==== Dataset extract
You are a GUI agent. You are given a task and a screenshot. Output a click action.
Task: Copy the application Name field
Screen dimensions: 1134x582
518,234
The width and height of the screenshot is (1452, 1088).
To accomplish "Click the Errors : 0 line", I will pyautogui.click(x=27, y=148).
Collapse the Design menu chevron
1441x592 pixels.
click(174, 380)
========
==== Dataset extract
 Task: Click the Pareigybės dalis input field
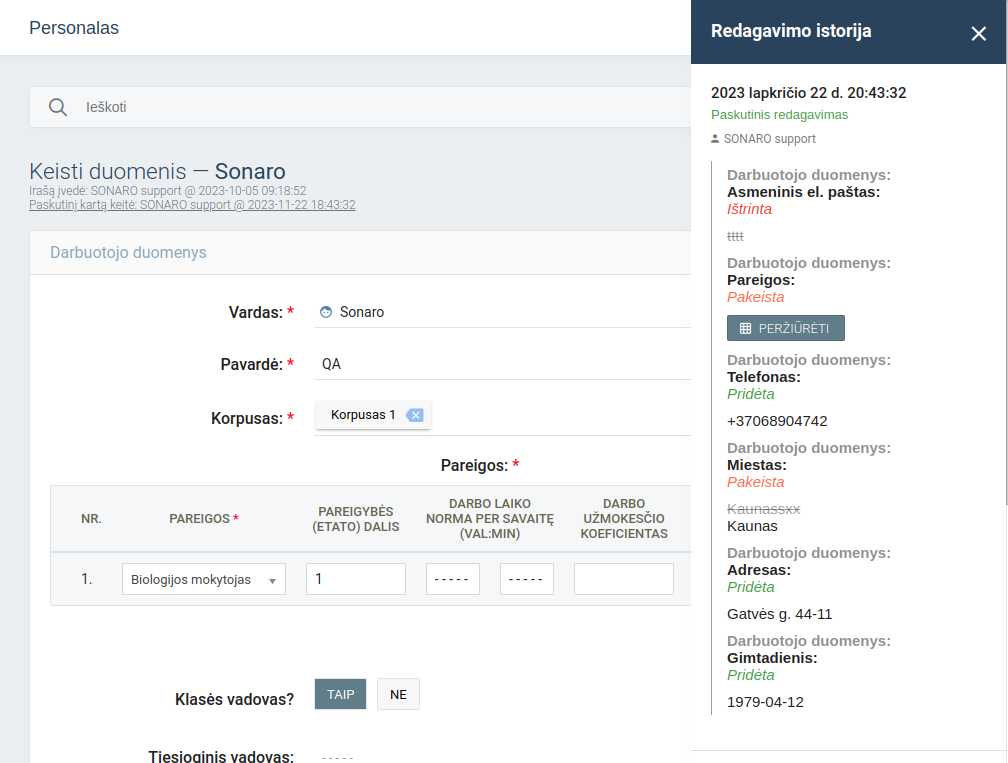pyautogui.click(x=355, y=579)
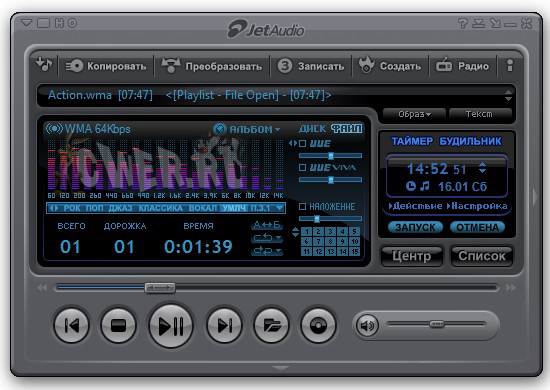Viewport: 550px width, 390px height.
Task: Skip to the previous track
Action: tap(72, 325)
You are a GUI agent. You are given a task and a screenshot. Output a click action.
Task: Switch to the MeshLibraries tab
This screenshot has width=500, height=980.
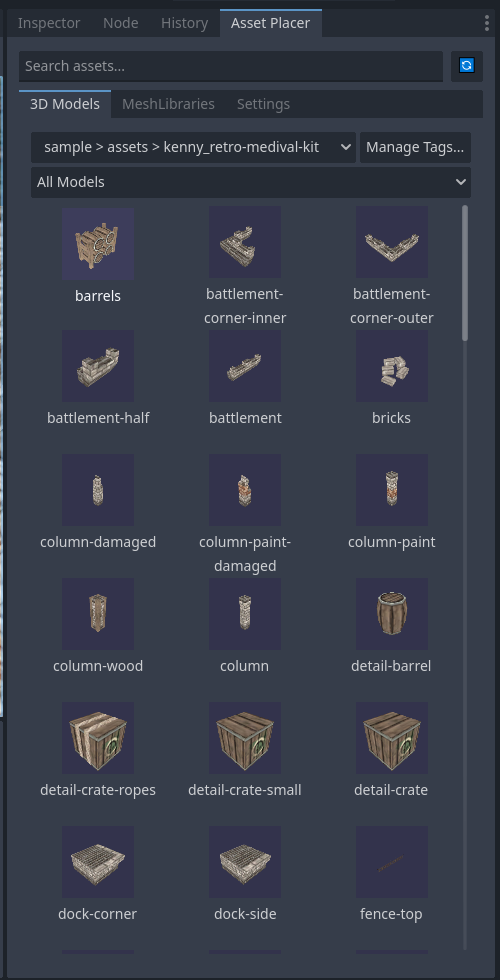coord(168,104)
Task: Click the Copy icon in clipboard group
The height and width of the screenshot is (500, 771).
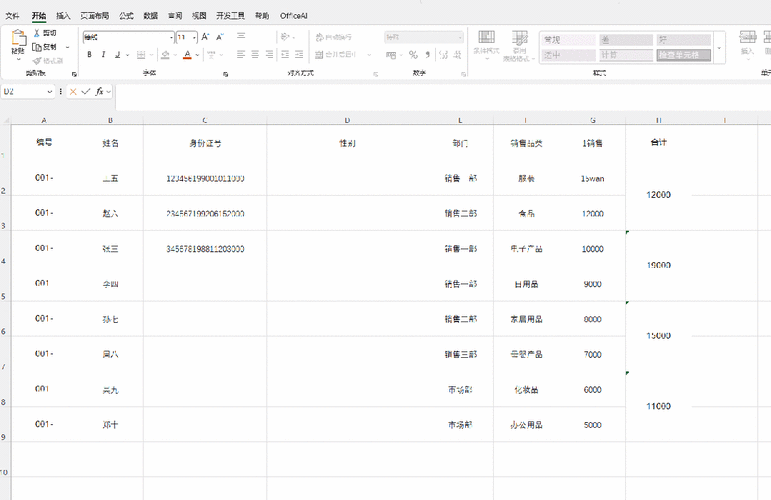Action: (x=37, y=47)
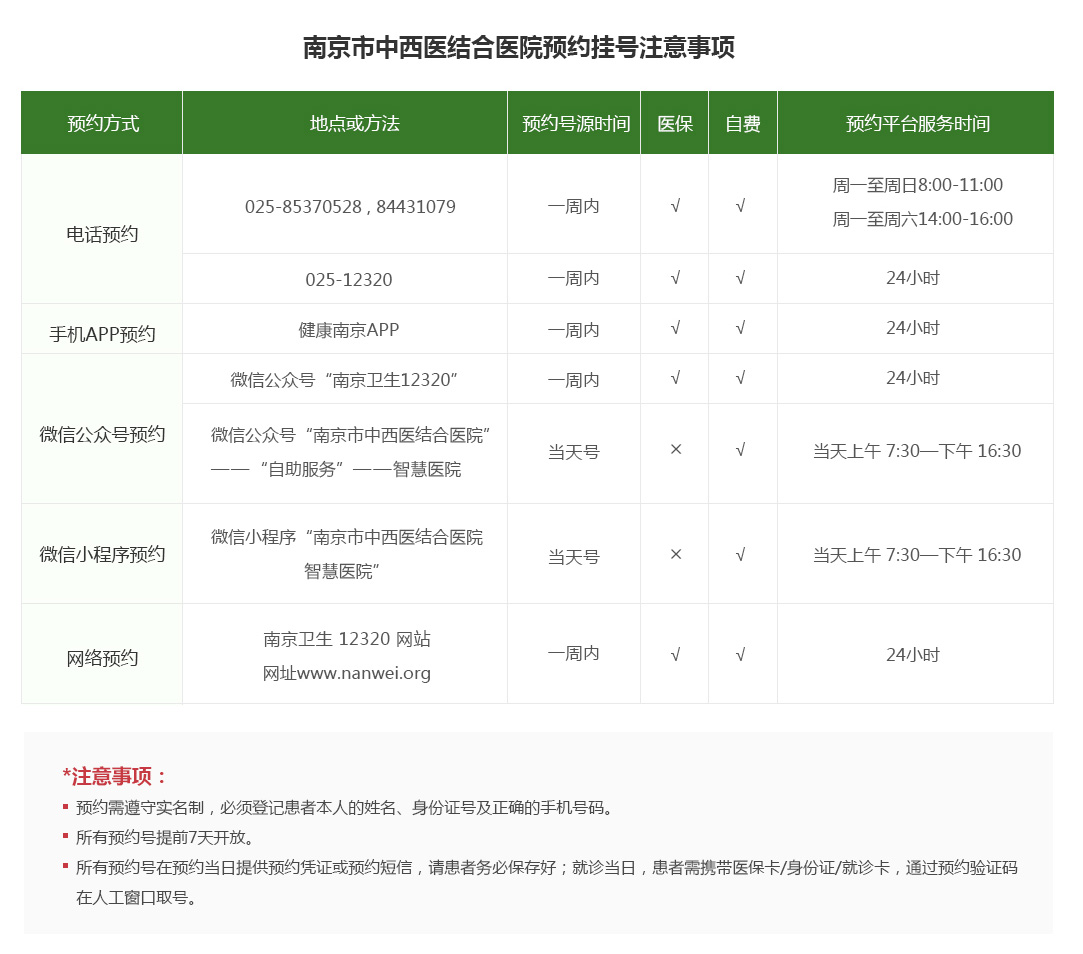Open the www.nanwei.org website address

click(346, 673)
========
==== Dataset extract
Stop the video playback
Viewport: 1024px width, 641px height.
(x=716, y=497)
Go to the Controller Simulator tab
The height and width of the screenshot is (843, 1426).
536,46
========
> _What the task requires_:
Pick out each line above that includes "Copy" and show it.

> _Task response_:
Task: Copy the application Name field
Task: Click the Copy icon in clipboard group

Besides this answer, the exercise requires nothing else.